Identifying consensus motifs from ChIP-seq data
For consensus motif determination we searched for conserved DNA signatures within +/- 50 nucleotides of ChIP-seq peak centers using MEME36. Peaks were further subdivided into subsets that were only within or outside of our defined promoter windows (thus there are three subsets for each TF – “all” significant peaks, those “in” promoters, and those “out”). We performed each motif search twice for each grouping – one unconstrained and one constrained to detect only palindromes. For each motif, we computed the significance of the distribution of its locations relative to the corresponding peak centers, relative to a uniform null distribution, using the Komolgorov-Smirnov (KS) test. We also scanned each motif in an unbiased manner across the entire genome using FIMO58 and computed whether these scanned locations were significantly located within +/- 50 nt of the corresponding ChIP-seq peak locations relative to randomly sampled locations throughout the genome. Motifs with MEME E-values (E <=1) and peak location (p <=0.05) were considered significant.

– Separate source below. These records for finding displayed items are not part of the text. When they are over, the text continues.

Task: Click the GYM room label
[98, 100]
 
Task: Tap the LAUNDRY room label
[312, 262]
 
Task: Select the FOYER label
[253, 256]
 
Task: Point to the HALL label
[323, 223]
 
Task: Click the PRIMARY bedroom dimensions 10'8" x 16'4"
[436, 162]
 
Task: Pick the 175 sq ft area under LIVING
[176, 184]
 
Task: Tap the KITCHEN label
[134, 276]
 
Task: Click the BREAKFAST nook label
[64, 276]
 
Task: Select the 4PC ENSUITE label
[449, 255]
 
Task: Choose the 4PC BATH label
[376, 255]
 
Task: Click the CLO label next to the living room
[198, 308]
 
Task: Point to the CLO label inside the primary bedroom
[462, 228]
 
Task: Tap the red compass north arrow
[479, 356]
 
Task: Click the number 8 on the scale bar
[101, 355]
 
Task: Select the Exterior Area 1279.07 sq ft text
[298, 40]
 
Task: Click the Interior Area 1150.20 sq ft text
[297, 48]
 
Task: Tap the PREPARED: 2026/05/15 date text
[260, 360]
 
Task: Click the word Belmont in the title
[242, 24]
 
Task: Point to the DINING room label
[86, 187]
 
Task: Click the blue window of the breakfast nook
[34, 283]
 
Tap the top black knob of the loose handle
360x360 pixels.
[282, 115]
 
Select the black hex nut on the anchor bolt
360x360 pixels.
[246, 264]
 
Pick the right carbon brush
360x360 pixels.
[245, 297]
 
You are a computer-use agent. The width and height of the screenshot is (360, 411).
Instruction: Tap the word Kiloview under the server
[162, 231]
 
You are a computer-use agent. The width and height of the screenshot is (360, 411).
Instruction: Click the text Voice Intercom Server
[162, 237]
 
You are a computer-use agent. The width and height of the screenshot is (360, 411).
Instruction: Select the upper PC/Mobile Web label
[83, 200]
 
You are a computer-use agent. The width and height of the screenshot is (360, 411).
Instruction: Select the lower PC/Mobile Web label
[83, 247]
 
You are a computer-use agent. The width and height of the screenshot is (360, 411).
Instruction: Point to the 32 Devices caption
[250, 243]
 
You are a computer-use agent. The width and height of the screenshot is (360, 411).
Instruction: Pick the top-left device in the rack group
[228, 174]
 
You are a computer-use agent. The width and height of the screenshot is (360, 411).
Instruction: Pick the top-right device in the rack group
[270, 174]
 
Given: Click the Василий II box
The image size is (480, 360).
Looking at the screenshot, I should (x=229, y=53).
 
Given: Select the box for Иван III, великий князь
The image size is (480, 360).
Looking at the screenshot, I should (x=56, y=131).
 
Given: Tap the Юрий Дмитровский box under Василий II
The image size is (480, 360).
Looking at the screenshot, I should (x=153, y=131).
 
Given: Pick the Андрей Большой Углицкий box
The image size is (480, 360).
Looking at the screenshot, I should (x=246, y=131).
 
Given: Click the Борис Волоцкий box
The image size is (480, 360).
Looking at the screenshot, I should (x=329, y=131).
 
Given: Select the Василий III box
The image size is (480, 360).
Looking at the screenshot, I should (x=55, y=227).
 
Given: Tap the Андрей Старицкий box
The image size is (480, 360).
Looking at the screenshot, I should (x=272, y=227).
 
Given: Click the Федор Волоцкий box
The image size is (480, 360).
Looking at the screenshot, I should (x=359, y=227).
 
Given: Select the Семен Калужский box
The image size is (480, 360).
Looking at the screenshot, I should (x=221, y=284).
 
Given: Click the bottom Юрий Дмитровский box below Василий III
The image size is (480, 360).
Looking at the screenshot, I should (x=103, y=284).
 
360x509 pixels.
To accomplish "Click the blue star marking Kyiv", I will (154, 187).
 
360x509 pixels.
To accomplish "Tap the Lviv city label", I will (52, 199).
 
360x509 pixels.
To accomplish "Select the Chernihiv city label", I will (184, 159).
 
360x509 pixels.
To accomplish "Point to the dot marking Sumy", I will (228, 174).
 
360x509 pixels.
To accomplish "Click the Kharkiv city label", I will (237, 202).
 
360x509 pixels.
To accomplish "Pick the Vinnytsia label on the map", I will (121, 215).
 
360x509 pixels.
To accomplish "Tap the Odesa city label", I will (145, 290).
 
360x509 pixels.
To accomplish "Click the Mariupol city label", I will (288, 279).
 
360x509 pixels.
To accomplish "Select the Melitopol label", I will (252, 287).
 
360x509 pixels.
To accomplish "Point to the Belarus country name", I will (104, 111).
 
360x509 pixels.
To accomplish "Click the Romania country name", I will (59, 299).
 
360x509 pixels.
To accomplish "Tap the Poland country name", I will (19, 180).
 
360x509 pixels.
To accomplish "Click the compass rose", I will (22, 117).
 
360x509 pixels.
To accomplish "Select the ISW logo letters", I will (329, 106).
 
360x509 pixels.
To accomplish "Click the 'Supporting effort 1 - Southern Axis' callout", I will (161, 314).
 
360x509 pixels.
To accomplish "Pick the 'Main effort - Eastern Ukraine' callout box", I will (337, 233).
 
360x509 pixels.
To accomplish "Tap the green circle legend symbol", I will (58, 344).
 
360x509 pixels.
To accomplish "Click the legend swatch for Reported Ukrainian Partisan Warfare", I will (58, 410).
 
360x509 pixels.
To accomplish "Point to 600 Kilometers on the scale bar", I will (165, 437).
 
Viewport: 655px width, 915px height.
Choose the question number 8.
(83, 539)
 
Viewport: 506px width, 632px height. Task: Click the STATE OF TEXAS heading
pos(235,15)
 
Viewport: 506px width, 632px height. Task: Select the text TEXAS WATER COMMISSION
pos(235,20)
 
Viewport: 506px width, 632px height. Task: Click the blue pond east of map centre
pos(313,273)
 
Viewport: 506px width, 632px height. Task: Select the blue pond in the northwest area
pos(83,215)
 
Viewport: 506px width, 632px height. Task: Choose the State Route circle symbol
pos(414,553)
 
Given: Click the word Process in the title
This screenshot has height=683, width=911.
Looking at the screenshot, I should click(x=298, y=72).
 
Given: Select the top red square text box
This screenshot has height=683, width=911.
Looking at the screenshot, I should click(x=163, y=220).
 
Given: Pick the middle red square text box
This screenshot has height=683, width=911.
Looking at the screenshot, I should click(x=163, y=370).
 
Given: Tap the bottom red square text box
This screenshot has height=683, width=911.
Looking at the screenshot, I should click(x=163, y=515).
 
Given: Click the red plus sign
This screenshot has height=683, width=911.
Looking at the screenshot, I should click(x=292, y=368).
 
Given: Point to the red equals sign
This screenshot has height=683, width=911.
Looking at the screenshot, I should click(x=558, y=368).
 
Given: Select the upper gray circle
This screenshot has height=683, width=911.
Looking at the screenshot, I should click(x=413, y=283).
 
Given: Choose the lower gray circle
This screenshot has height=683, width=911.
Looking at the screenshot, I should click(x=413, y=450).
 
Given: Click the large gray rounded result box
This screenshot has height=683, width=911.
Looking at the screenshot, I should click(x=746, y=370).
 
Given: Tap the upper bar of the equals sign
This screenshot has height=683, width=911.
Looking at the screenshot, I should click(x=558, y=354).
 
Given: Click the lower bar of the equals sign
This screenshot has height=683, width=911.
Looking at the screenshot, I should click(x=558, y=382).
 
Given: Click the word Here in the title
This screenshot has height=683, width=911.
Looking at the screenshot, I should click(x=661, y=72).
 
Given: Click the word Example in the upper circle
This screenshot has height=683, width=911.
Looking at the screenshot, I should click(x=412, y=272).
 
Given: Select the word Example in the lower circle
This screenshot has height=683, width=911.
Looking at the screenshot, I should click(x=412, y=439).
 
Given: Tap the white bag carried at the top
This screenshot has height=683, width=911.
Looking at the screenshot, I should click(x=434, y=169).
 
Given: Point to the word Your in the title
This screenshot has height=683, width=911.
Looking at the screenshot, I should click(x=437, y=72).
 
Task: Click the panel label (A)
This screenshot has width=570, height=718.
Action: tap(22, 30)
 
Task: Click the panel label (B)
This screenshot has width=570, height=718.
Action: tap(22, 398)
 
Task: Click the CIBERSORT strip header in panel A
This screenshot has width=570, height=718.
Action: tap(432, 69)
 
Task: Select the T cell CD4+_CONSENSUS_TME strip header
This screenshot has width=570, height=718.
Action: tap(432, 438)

Recombinant Rv0494 Protein Purification
The Rv0494 CDS was subcloned in to the pET28b expression vector (Novagen/EMD Millipore). The Rv0494 locus was PCR amplified from purified H37Rv gDNA, adding an XhoI restriction endonuclease site to the 3′ end of the cassette. The primer specific to the 5′ end of the gene cassette contained an NdeI RE site as well as the recognition motif for the HRV 3C protease. After ligation pET28-Rv0494Ab inducibly expressed Rv0494 with an N-terminal 6x-HIS tag upstream of the HRV 3C cut site and native Rv0494 sequence. For recombinant protein production we transformed BL21(DE3) E. coli with pET28-Rv0494Ab. Cultures were grown to an OD600 of 0.5 in Terrific Broth before treatment with 100 μM IPTG shaking overnight at 18°C. Following sonication, recombinant protein was recovered from crude lysates by FPLC metal affinity chromatography and size exclusion chromatography. To remove the 6x-HIS tag from the final protein product, recombinant Rv0494 was subjected to HRV 3C protease (Novagen) digestion (rotating overnight at 4°C). Following cleavage, Rv0494 solutions were again passed over a metal affinity column to remove the liberated epitope tag and the HIS-tagged protease. Final purification was effected through size exclusion chromatography. Protein aliquots were snap frozen in storage buffer (150 mM NaCl, 20 mM Tris-HCl – pH 7.5, 5% glycerol) and kept at −80°C for subsequent applications. The purified 26kDa Rv0494 protein contains two non-native amino acids at the N-terminus.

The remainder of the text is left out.